Frida Kahlo’s was no easy lot; crippled in her teen years after a serious bus accident, she was left with one of her legs disfigured and suffered unmitigated lifelong pain. Her father encouraged her to paint to relieve her anxiety, and in that genre, she found her own unique expression and iconography. What’s more, for her time, she was highly unconventional – a confessed feminist who carried on affairs with both women and men, most notably the accomplished Mexican painter Diego Rivera, to whom she was twice married.

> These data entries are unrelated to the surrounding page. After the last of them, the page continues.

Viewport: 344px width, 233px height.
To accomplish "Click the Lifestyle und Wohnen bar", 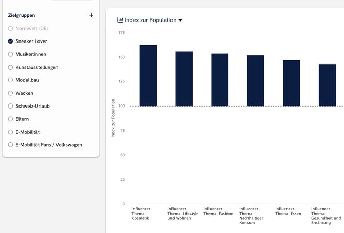I will [184, 79].
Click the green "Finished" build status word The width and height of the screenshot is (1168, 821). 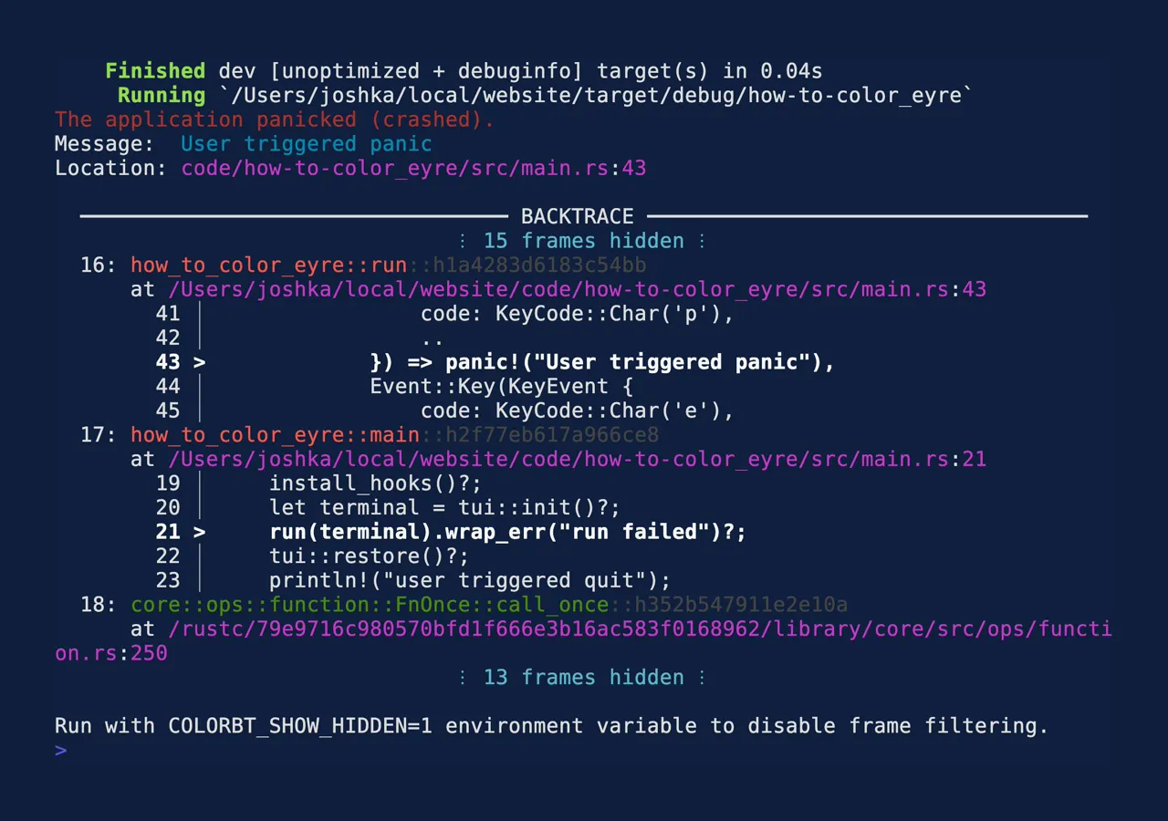[x=155, y=71]
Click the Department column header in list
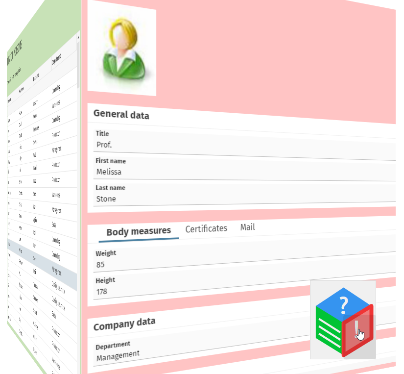404x374 pixels. pos(56,61)
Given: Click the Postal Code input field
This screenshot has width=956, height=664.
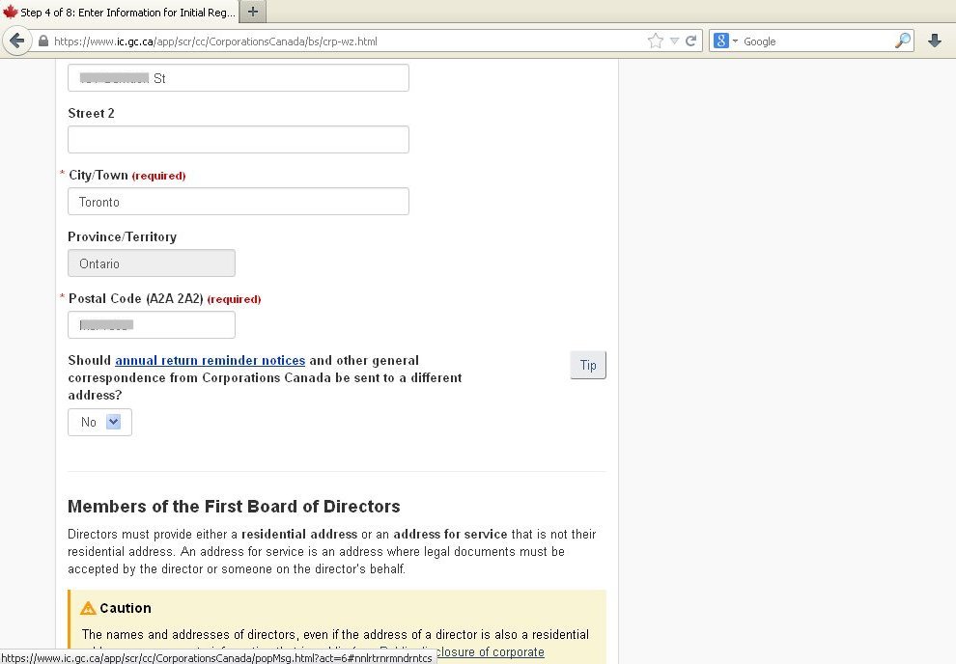Looking at the screenshot, I should (x=151, y=325).
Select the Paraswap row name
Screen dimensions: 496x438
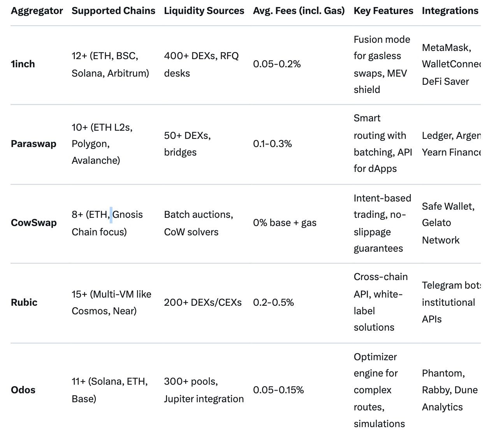33,144
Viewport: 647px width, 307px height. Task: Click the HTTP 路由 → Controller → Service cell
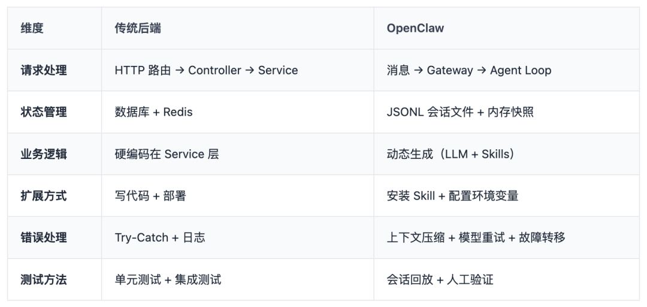(206, 70)
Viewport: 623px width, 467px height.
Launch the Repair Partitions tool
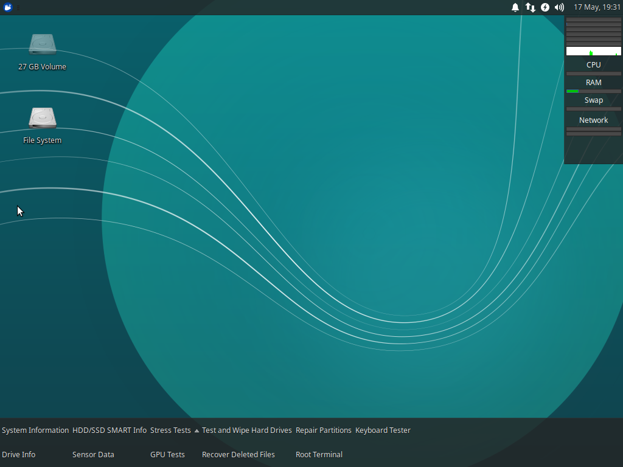pos(323,430)
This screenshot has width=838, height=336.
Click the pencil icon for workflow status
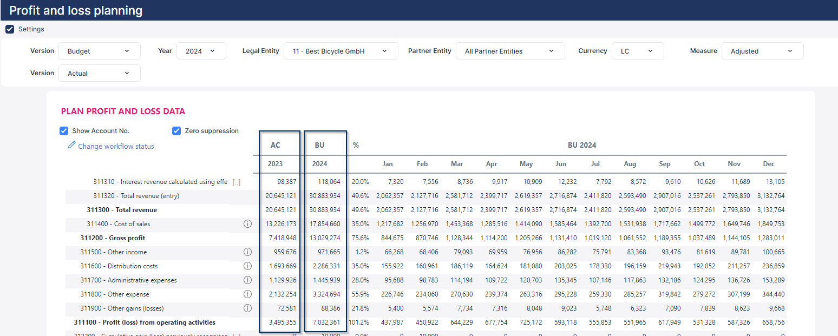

Accompanied by the beating, sometimes thunderous tones of an original score by Peter Salem – the ballet orchestra under the direction of conductor Matthew Rowe – Ochoa’s ballet is full of flavour and rich with metaphor. A troupe of skeletons launch the dance by crouching on and around a huge cube, one that, thereafter, shifts position and serves symbolically to house a life, a love, and the various losses suffered by our protagonist. The skeletons consistently allude to the looming deaths in Frida’s life, first of the foetus that Frida miscarries and, later, of marital trust and fidelity, and finally, her own demise.
Dieuweke van Reij’s set and costumes are commendable, although her oversized skeletal heads were often set awkwardly on the dancers’ shoulders, and left some of us longing for human facial expression and exchange. Particularly the imagined-baby with a skull half its height was at the mercy of that convention. That said, the designer followed Kahlo’s preference for the broad lace hem on long voluminous skirts, the model which Frida purportedly often wore to hide her leg’s disfigurement. Further, the lateral-striped white torso brace she often appeared in on stage, a motif taken from the artist’s famous canvas, The Broken Column (1944), was particularly haunting and effective.

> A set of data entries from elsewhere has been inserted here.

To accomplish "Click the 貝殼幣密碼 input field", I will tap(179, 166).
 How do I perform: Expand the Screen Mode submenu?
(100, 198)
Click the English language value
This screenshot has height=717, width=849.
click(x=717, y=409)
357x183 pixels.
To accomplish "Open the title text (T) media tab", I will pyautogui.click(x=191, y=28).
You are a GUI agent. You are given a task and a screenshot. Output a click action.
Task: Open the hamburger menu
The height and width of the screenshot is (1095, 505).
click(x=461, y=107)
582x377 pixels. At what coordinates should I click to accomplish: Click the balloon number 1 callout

The lithe and lovely Salome Leverashvilli danced the title role with great acuity and insight. A small woman herself, she perfectly portrayed a determined Frida who, despite her purported emancipation and many affairs, was herself victim of injury, both physical and emotional. Her mentor/lover Diego Rivera, who, in life, was physically very portly, was danced convincingly by Artur Shesterikov. He portrayed an almost farmer-like character whose leaps about the stage where commensurately heavy. Frida had two alter egos, both meant to lift her spirits: the omnipresent Deer (Floor Eimers) was precise and accomplished, but was a tad too geometric and contrived for a gentle animal; but Nina Tonoli’s bluebird was lithe and sparkling, which gave a distinctly light and upbeat twist to the otherwise tragic tale.

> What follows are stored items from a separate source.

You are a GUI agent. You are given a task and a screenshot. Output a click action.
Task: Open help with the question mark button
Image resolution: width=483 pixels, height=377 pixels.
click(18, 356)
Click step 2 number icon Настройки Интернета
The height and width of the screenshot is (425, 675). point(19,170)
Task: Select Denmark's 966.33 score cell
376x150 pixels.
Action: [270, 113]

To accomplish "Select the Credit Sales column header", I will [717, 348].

Tragic, because Frida miscarries the baby she’d so hoped to have. Once the many red cords hanging vertically from the rafters have fallen to the floor, the protagonist sits in what seems a pool of umbilical and uterine blood, which made for highly effective staging, although the corps’ winding and handling of the cords over such a lengthy period stretched the gripping image’s resonance to a breaking point.
In the ballet’s second half, a celebrated Rivera and his Frida travel to New York City, and van Reij’s staging alternates from the spartan to an urban landscape of skyscrapers and high-rise windows. Taking the scene change to an extreme, the city set also features a Doric column surmounted by a huge toilet bowl, as if the audience really needed a reminder that “shit happens”. It did, of course, to Frida when Diego gleaned all the attention in the Big Apple, and left her to her own devices. It also happened to him, because he included a portrait of Lenin in a commissioned mural.
Peter Salem’s electronic score nicely amplified the burly city’s soundscape with sirens, whistles and cymbals. The music eventually morphed to something more placid, and differently timed, and the ballet ended in a remorseful Diego and the death of a disavowed Frida, who’s enclosed in the cube, defeated and crippled in her human form. At that point, the little bluebird of fortune cheerfully twirls on top of the cube as the last vignette, assurance, perhaps, that both Frida Kahlo’s color, images and pain will be long remembered.